This is a small script that can harvest tweets from a public user account into a spreadsheet through a single command run at a terminal/command prompt.
It can harvest up to approximately the first 3,200 tweets from public user accounts in accordance with the Twitter API's limitations.
Spreadsheets generated by this script contain tweets and all relevant information about them on the first tab, one tweet per row, and all relevant information about the Twitter user's public account information on the second tab.
To use this script, you will need:
- A Twitter account
- Twitter API credentials associated with your Twitter account. To set these up, log into Twitter, visit the Applications Management section, click the "Create New App" button, and follow the onscreen instructions.
- The ability to access a terminal/command prompt and run commands
- First, install Ruby, version 2.2.1 or higher. For information on installing ruby on Windows, Mac, and Linux, visit Installing Ruby (source:ruby-lang.org)
- Next, the
twitter
andrubyXL
gems are required for interacting with the Twitter API and for creating spreadsheets, respectively. To install these, open up a terminal/command prompt and issue the following commands:
gem install twitter
gem install rubyXL
- Finally, make sure that you have Twitter API credentials set up. For the application to use your API access credentials, they must be defined as environment variables with the following names:
TWITTER_CONSUMER_KEY
TWITTER_CONSUMER_SECRET
TWITTER_ACCESS_TOKEN
TWITTER_ACCESS_TOKEN_SECRET
For more information on setting environment variables, visit the following suggested resources:
- Linux - Environment Variables (source: help.ubuntu.com)

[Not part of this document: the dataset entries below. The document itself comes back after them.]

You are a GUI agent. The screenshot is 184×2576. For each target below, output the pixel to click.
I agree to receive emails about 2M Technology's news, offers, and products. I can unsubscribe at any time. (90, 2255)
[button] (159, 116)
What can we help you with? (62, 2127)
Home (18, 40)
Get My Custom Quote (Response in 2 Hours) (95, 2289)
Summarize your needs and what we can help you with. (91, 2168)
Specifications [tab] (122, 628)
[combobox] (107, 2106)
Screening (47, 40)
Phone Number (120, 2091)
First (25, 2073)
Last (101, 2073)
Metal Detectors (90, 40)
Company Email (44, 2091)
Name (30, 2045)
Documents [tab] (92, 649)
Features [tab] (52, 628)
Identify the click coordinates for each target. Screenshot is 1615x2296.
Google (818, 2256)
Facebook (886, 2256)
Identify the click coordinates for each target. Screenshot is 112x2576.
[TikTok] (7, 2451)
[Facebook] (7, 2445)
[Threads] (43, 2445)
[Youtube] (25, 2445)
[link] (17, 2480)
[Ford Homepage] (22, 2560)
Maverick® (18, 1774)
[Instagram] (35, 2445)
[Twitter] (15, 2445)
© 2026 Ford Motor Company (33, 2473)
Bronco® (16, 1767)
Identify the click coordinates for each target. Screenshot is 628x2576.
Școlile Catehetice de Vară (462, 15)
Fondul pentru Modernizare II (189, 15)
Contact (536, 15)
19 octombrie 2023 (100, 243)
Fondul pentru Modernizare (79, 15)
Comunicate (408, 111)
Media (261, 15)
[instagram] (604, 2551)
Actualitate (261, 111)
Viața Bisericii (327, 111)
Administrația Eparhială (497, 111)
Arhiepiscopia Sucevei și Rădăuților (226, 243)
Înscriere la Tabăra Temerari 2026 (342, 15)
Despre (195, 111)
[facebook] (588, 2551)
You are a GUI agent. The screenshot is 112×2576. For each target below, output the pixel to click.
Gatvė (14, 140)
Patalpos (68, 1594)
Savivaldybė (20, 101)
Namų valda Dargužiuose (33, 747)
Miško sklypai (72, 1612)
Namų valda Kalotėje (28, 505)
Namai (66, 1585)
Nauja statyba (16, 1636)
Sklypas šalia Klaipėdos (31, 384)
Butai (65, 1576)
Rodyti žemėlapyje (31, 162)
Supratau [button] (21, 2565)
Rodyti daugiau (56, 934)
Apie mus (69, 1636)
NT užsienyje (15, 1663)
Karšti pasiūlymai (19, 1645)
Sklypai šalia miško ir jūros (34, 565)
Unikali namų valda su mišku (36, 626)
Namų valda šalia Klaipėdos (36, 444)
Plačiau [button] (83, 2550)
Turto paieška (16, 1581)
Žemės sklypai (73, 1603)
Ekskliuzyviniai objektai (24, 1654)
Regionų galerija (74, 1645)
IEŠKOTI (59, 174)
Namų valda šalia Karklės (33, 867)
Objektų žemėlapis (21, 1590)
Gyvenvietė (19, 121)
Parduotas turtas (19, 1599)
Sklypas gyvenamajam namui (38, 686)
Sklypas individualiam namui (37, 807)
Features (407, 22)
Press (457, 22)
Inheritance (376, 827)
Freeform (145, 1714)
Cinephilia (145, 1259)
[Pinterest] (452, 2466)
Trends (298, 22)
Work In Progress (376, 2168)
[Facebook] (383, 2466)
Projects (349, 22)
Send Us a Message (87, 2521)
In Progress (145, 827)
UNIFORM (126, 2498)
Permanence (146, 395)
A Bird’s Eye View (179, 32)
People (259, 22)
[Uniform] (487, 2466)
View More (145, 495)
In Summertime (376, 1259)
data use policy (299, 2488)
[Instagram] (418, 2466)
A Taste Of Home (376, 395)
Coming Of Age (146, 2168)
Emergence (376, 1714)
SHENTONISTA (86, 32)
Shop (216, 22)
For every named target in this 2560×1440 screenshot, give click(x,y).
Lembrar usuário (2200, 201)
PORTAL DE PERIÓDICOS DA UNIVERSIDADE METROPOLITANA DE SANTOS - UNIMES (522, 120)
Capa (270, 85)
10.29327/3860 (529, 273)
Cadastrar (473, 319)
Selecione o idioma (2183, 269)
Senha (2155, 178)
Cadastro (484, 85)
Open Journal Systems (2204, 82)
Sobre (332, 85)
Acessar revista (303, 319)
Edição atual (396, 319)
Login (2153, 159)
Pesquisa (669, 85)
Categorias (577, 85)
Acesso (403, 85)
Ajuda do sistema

- Mac OSX - Where to Set Environment Variables in Mac OSX (source:osxdaily.com)
- Windows 10 - How to Set Environment Variables in Windows 10 (source: techjunkie.com)
To use this script, open a terminal/command prompt and navigate to the directory containing the script using the cd command and issue the following command:
ruby harvest.rb username X
Replace username
with the Twitter handle (minus the "@" symbol) of the public user whose tweets you'd like to harvest.
Replace X
with the number of tweets you'd like to harvest, starting with the latest. The Twitter API allows for roughly the latest 3,200 tweets maximum to be harvested from a user timeline.
This script will not harvest tweets from protected users. It can only harvest tweets from public users.
Harvesting a large volume of tweets at a rapid rate may result in rate limiting from Twitter. This means that Twitter will begin requiring you to wait for certain periods of time (up to 15 minutes) between harvesting requests. This script handles this case, and will report to the terminal if its rate limit has been hit. It will retry at the recommended interval on its own and should not need to be restarted.